# How do you keep rats from going under the bed?



## saratherussiandog (Aug 9, 2013)

What do you use? I've been letting them out on the bed and around their cage. They really want to explore the rest of the room(which is pretty much ratproofed) but the main problem is the bed, I don't want them going under or they'll stay there and I'll have to crawl under there and... If any of you freerange in your room, how do you deal with the bed issue?


----------



## Daize (Jun 8, 2013)

saratherussiandog said:


> What do you use? I've been letting them out on the bed and around their cage. They really want to explore the rest of the room(which is pretty much ratproofed) but the main problem is the bed, I don't want them going under or they'll stay there and I'll have to crawl under there and... If any of you freerange in your room, how do you deal with the bed issue?


My rat comes when I call her, so she has access to the whole house. 

If you can get your rat to come when you call, you won't have to worry about her going under the bed. If you can't get her to come when you call, you can use cardboard or something to close off access to under the bed.


----------



## kjgannon09 (Oct 16, 2013)

You could rig up some hardware cloth or chicken wire around the base. I generally block off part of the hallway or use the bathroom so I don't have to worry about that. A couple of my rats I trust to just roam the house because I know they'll come back to check in.


----------



## Minky (Apr 4, 2013)

You can put something like this around your bed to block the rats: http://www.petcratesdirect.com/small-animal-playpen-10015.html

Or, teach them to come when they're called. Rats are really easy to train.


----------



## ahrat (Aug 12, 2013)

Cardboard! Go into any store and ask them if they have any boxes from supplies. They'll give them to you for free!


Sent from Petguide.com Free App


----------



## Snikida (Sep 28, 2013)

I have my bed usually up against a wall, so if they go under I just wait and usually they come out quickly and are easy to catch that way.

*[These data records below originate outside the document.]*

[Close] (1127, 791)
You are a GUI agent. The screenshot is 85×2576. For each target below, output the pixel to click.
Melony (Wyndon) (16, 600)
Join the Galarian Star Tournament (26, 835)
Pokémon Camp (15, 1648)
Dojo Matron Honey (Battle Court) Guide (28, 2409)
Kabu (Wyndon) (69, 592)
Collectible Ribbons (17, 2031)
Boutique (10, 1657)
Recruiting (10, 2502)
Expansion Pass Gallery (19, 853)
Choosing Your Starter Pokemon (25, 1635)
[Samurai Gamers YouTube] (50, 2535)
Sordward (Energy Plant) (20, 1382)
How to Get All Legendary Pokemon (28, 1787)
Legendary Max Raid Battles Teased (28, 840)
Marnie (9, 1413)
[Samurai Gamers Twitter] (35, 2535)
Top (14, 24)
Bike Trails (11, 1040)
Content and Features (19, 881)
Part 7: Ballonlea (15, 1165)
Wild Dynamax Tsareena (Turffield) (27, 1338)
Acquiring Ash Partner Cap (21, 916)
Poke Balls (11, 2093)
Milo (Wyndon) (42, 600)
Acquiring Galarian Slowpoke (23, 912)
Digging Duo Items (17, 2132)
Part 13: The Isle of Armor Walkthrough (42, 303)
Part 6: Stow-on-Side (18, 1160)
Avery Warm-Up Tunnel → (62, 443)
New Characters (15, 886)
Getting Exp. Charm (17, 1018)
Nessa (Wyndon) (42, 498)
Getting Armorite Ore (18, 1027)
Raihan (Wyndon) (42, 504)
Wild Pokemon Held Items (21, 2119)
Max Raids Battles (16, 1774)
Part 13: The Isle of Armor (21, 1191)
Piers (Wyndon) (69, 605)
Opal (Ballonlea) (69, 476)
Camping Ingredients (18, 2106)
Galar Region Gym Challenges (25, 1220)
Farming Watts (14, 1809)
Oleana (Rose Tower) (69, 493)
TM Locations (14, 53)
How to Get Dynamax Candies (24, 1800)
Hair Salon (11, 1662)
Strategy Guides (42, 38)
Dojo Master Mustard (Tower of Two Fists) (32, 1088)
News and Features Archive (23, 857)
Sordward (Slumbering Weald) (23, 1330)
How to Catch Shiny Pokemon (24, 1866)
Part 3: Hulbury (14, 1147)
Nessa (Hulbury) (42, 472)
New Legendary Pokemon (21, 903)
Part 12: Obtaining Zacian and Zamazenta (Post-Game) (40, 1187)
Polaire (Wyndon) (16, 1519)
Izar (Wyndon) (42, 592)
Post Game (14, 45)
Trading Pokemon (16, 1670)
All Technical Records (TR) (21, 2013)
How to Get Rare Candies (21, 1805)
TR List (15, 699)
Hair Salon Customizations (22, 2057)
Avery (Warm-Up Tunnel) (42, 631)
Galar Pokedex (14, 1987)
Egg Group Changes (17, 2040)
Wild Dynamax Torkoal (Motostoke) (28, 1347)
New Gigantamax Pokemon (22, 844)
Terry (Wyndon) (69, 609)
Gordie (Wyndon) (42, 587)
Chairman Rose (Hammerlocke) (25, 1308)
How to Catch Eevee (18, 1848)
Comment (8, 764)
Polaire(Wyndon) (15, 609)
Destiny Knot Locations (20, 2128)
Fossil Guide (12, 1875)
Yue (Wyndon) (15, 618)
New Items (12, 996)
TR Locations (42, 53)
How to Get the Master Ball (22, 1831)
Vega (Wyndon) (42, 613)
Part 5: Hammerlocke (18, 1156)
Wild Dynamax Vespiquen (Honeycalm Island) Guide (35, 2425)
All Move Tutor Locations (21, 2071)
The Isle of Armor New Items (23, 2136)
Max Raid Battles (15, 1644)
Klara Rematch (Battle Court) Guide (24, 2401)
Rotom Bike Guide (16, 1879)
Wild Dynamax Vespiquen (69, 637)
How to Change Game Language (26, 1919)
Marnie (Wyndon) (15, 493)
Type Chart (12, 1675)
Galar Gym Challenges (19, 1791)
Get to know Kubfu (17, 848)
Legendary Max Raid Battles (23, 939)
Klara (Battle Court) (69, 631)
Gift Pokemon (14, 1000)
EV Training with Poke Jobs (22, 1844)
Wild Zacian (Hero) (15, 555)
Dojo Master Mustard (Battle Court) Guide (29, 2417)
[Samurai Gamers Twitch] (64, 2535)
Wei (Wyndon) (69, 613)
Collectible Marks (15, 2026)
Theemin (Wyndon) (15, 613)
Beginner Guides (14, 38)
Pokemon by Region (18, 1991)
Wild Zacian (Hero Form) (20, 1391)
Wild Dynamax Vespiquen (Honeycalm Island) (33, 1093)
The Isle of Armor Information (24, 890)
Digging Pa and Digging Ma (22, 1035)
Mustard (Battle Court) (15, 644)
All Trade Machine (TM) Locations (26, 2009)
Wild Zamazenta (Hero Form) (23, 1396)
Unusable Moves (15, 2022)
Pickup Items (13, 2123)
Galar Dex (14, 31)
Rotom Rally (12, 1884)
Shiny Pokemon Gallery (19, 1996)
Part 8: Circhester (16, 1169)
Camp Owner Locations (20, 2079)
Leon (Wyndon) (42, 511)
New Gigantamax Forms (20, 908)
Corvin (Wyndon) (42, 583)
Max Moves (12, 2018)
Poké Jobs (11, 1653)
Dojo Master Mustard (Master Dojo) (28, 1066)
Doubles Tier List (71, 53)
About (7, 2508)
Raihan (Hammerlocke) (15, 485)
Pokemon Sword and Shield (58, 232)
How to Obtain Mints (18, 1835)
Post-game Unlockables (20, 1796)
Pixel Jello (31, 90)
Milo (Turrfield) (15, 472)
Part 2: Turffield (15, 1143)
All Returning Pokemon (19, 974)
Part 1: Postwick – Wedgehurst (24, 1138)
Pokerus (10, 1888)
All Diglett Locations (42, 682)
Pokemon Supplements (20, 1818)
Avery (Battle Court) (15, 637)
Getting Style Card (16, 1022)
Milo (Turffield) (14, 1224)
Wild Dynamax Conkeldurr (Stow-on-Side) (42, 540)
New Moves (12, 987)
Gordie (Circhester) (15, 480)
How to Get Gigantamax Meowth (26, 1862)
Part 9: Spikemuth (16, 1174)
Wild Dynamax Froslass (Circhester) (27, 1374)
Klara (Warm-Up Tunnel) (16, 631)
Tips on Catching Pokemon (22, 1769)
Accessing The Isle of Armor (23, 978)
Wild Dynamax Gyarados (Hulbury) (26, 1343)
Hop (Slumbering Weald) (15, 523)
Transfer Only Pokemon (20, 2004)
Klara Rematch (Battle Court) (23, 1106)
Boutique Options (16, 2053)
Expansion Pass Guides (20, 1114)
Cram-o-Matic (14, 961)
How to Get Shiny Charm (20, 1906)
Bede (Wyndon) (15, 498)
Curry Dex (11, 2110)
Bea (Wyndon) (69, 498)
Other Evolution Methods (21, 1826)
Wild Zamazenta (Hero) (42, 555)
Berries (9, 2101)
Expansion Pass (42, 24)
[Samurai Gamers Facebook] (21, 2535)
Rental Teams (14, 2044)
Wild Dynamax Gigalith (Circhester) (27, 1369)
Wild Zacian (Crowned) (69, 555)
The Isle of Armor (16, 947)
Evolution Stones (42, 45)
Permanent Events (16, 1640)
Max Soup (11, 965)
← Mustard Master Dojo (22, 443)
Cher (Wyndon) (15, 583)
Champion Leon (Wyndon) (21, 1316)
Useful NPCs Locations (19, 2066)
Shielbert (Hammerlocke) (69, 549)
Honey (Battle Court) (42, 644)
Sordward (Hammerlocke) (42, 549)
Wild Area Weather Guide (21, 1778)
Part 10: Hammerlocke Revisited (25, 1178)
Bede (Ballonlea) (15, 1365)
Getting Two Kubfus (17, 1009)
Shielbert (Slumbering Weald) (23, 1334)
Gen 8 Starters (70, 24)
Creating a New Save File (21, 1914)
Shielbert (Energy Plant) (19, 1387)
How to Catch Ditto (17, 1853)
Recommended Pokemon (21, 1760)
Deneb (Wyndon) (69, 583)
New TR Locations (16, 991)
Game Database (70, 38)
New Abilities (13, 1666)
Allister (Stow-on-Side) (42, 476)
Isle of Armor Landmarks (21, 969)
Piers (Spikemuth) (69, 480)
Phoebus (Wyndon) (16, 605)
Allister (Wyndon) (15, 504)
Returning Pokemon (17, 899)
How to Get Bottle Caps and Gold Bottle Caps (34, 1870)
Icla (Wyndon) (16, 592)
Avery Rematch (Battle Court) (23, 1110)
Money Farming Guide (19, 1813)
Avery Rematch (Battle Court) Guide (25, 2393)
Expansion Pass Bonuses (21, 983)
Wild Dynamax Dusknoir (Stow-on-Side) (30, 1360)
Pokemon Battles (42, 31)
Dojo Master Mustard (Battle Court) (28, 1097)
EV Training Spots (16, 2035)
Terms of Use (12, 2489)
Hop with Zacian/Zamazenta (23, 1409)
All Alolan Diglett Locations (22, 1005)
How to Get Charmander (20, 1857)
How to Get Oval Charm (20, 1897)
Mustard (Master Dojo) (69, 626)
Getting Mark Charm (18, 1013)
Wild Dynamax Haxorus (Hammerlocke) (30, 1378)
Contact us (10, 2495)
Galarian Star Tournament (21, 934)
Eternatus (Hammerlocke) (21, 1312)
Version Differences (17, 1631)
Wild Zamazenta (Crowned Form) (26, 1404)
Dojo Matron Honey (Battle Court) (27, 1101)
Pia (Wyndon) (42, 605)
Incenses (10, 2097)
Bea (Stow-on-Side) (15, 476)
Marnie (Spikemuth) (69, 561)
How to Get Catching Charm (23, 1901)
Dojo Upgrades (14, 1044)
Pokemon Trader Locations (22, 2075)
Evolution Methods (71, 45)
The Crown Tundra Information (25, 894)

Sent from Petguide.com Free App


----------



## saratherussiandog (Aug 9, 2013)

Snikida said:


> I have my bed usually up against a wall, so if they go under I just wait and usually they come out quickly and are easy to catch that way.
> 
> 
> Sent from Petguide.com Free App


Haha, I have a feeling they would stay under there for too long and if I have to go somewhere and I couldn't get them out it would be a mess. How would I put the cardboard so that I could still get under my bed(for stuff), and wouldn't look too ugly(it's fine though because my mom gave up on my room around the time the rats moved in  ) When I first got rats, I used books and folders lined up, those were a pain because they would always fall and then I taped the bedskirt to the floor but I couldn't get anything under the bed and it was always coming undone and I'd have to tape it back to the floor and blah..


----------



## Snikida (Sep 28, 2013)

Mine are pretty good at coming when their called, or just coming up to see me. Although I haven't ever had them out when I had to leave in a hurry. 

Depending on how tall your bed is, and whether it has four posts or long boards for sides, I would think cut up boxes that are taped or propped up should work. It also depends on how many open sides there are. 


Sent from Petguide.com Free App


----------



## ahrat (Aug 12, 2013)

Just keep it up while the rats are out and put it away when they're done. Just get a piece big enough to wedge in between the bottom of the bed and the floor. 


Sent from Petguide.com Free App


----------



## Voltage (May 15, 2013)

Before my brother got back I free ranged in his room and just let them be if they hid. It boosted their trust for me because I let them explore out their own pace. If you let them go under the bed they will come back out. Unless they decide to take a nap

Sent from Petguide.com Free App


----------